MAGA extremists, like the ones who started Parents Defending Education, are always telling on themselves. They are masters of projection. One of the most prominent examples is how they talk about indoctrination in schools.

Screenshot of Parents Defending Education’s website depicting so-called “indoctrination” in schools. Parents Defending Education has been listed as an anti-government extremist group along with Moms for Liberty by the Southern Poverty Law Center. (See below for more information.)

Do a thought experiment with me. When I say the word: plantation, what images do you see? Did you see this?

Or this?

A schema is a mental map our brain uses to understand the world. Any time our brains encounter new information, they automatically reference preexisting ideas to categorize, label, and understand the new concept in relation to what is already known.

(Gif. credit: xponentialdesign

If I told you a story that took place during Halloween and you grew up in a country that didn’t celebrate that holiday, you would have trouble accessing what I’m talking about. The mental map or shema you have about Halloween would be missing information that would make your understanding of my story incomplete.

Let’s apply this to our collective understanding of American History or the lived experiences of Black, Native American, Latine, Arab, and Asian American people.

Representation matters, and so does the way folks are represented.

What you know about our country’s full, rich history and the contributions of various communities. Your understanding of the world is informed by your consumption of literature, movies, and other media. The schema or mind map you have about various historical perspectives informs your ability to understand your current reality and the experiences of others.

The quality and variety of content you consume can result in you receiving incomplete or inaccurate information. The quality and variety of perspectives you engage with can support or limit your ability to create new realities.

An example of incomplete and inaccurate information about George Washington and his relationship with the enslaved Africans he owned. (Image credit: on left, Portrait, George Washington Farmer at Mount Vernon, Stearns, Antique Print, New York, 1853;

Good educators know that curriculum includes more than the books we read. It includes the movies and media we consume. The conversations we have. The classroom celebrations and even the posters on the wall.

Good educators consciously and intentionally expose kids to a curriculum that gives them a more diverse and accurate diet of ideas so kids’ brains can build more complex and multifaceted schemas to understand our world.

Over the past ten years, as a result of George Floyd and Breonna Taylor protests and Nicole Hannah-Jones’ publication of the 1619 project, more and more Americans saw the vital role that education has to play in helping future generations break free of limiting ideas about policing, the environment, Black history and the histories of other oppressed peoples, and the way we think about gender and relationships, and even their bodily autonomy.

Rather than trying to dictate what kids think or feel about various issues, more and more educators were sharing literature and perspectives that were not centered on just one viewpoint. They were celebrating the histories of many different types of Americans. They were validating the realities of people with different genders and sexual identities. On an even deeper level, they were honoring students’ innate right to construct their ideas about themselves and the world.

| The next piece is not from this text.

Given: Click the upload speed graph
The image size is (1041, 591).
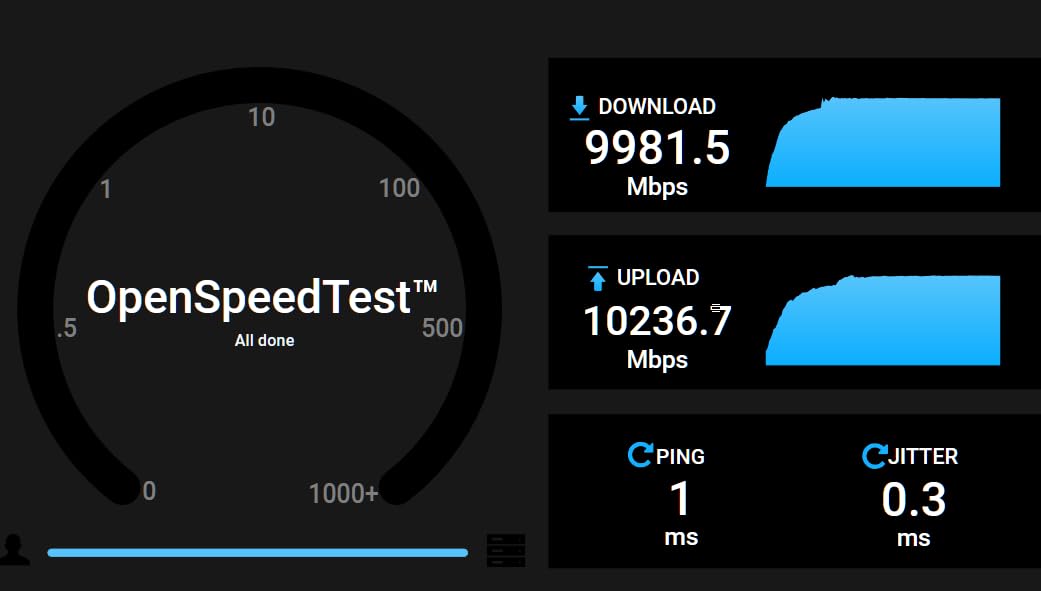Looking at the screenshot, I should point(884,320).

Ultimately, book bans and “anti-woke” policies are not about protecting kids but about controlling them. Taking away their right to question our society and their place within it.

Conservative activists are telling on themselves when they scream about indoctrination. As masters of projection, these parents fear they are losing the power to indoctrinate kids, so they call diverse reading lists divisive because they challenge rigid and frankly bigoted tropes that center only one viewpoint, theirs.

No wonder they keep complaining that “woke” ideology prevents “back to basics” education. For them, the world is flat. And the sun revolves around the Earth. And they like it like that.

It makes sense that many of these “parents’ rights” proponents are also MAGA extremists. They want to return to a time when our schools didn’t have to educate everyone. When we told stories in Black and white and not in Technicolor.

It makes sense that many of these “parents’ rights” proponents are also MAGA extremists. They want to return to a time when our schools didn’t have to educate everyone. When we told stories in Black and white and not in Technicolor.

And not just their kids; it’s mine and yours. They want us to distrust teachers who ask open-ended questions that spur children to think for themselves.

Moms for Liberty, Parents Defending Education, and other “parents’ rights” activists want back-to-basics education because they want to control what our kids think. And they want it to be BASIC.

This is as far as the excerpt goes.